● **What you need to do**
Output as a numbered list the lines of the records from the one containing "This screenshot has" through the one containing "misc is located at coordinates (1421, 433).", both included, with blank lines left out.

● **Dataset**
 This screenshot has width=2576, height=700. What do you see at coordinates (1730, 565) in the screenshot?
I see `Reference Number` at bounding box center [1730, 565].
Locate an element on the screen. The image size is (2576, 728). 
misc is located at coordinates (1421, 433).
--
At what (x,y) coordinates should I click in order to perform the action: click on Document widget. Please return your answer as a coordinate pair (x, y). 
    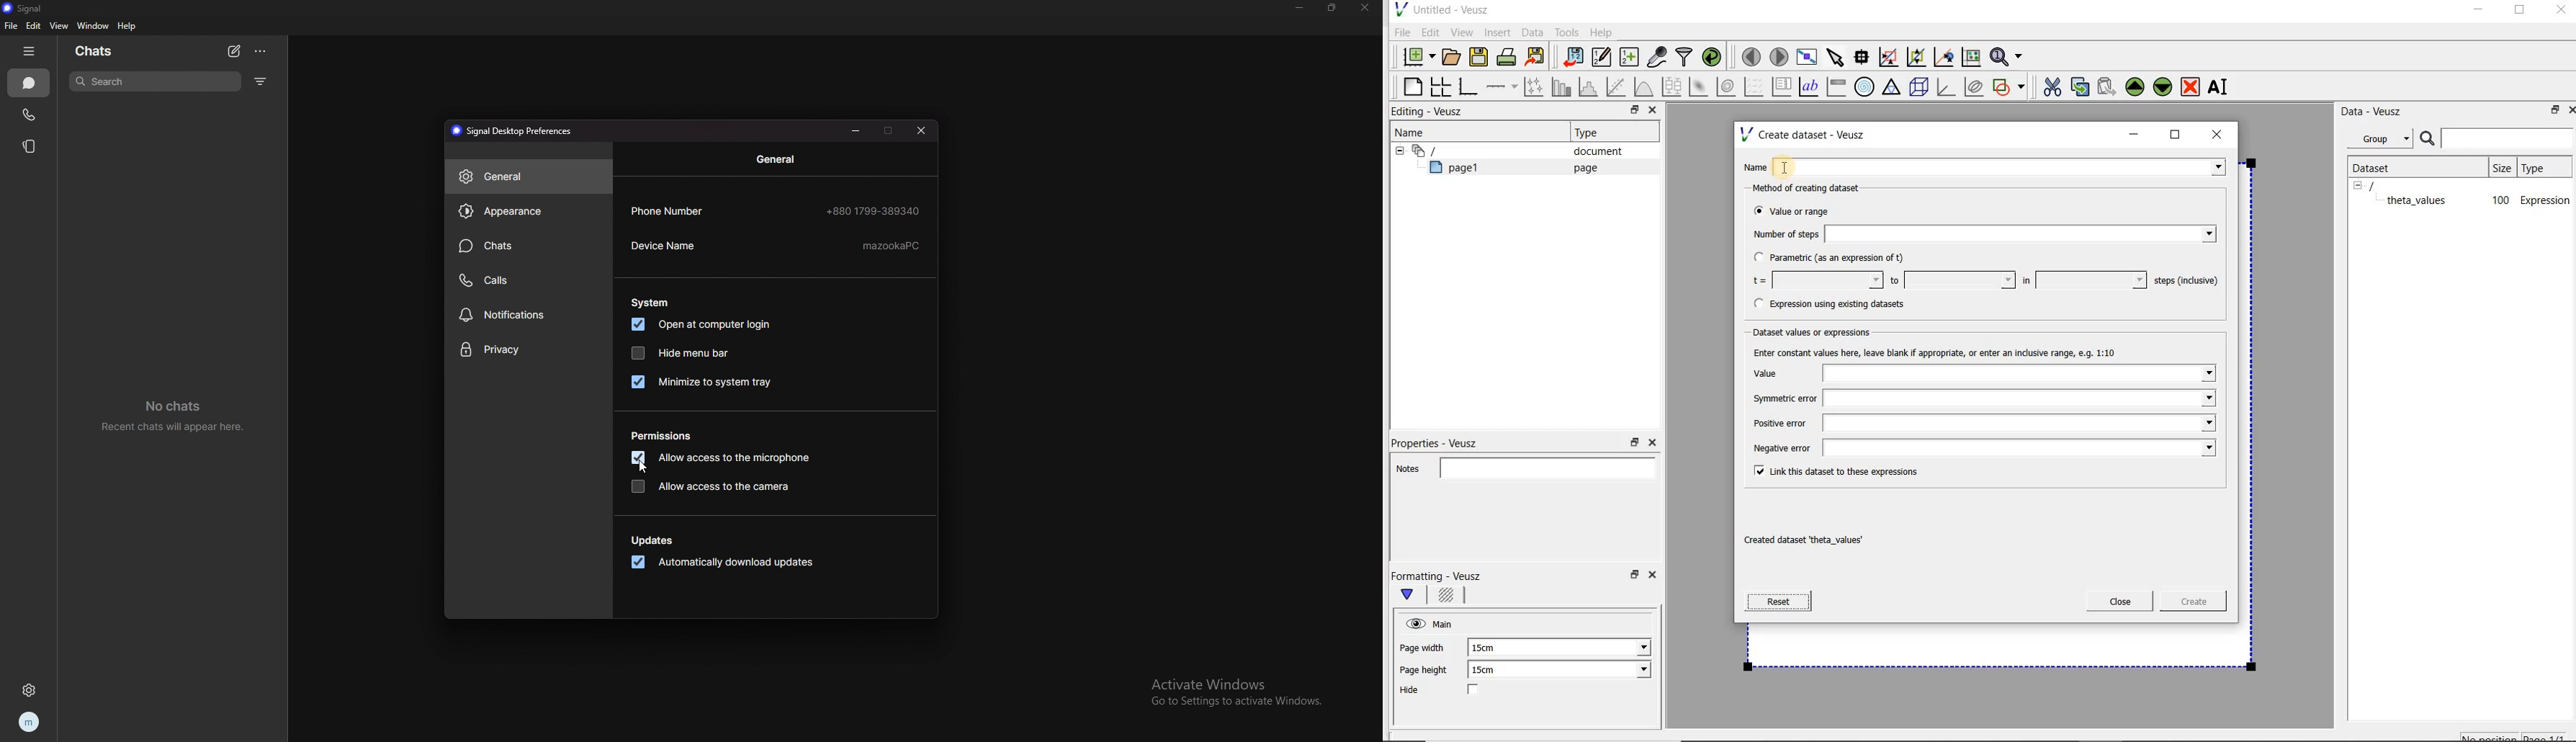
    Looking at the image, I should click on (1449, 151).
...
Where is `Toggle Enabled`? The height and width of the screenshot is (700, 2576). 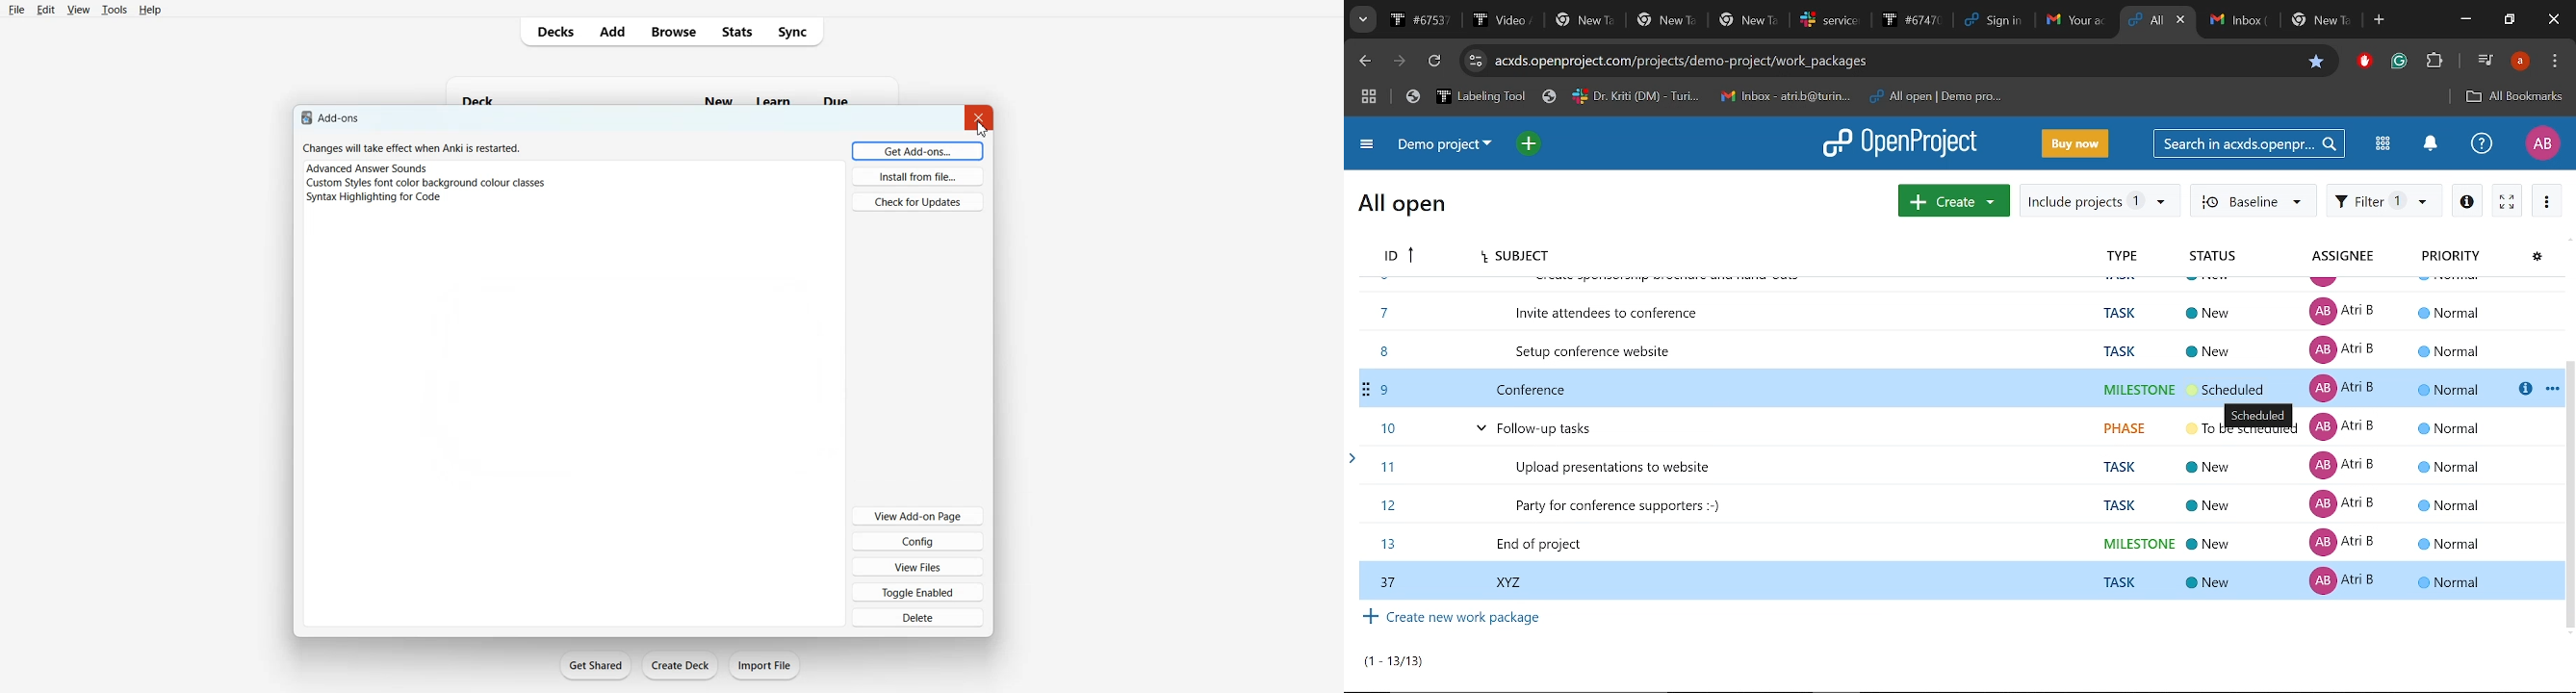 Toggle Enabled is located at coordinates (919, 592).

● **Reply to the exercise**
1.  This screenshot has width=2576, height=700. What do you see at coordinates (1730, 565) in the screenshot?
2. I see `Reference Number` at bounding box center [1730, 565].
3. Locate an element on the screen. The image size is (2576, 728). 
4. misc is located at coordinates (1421, 433).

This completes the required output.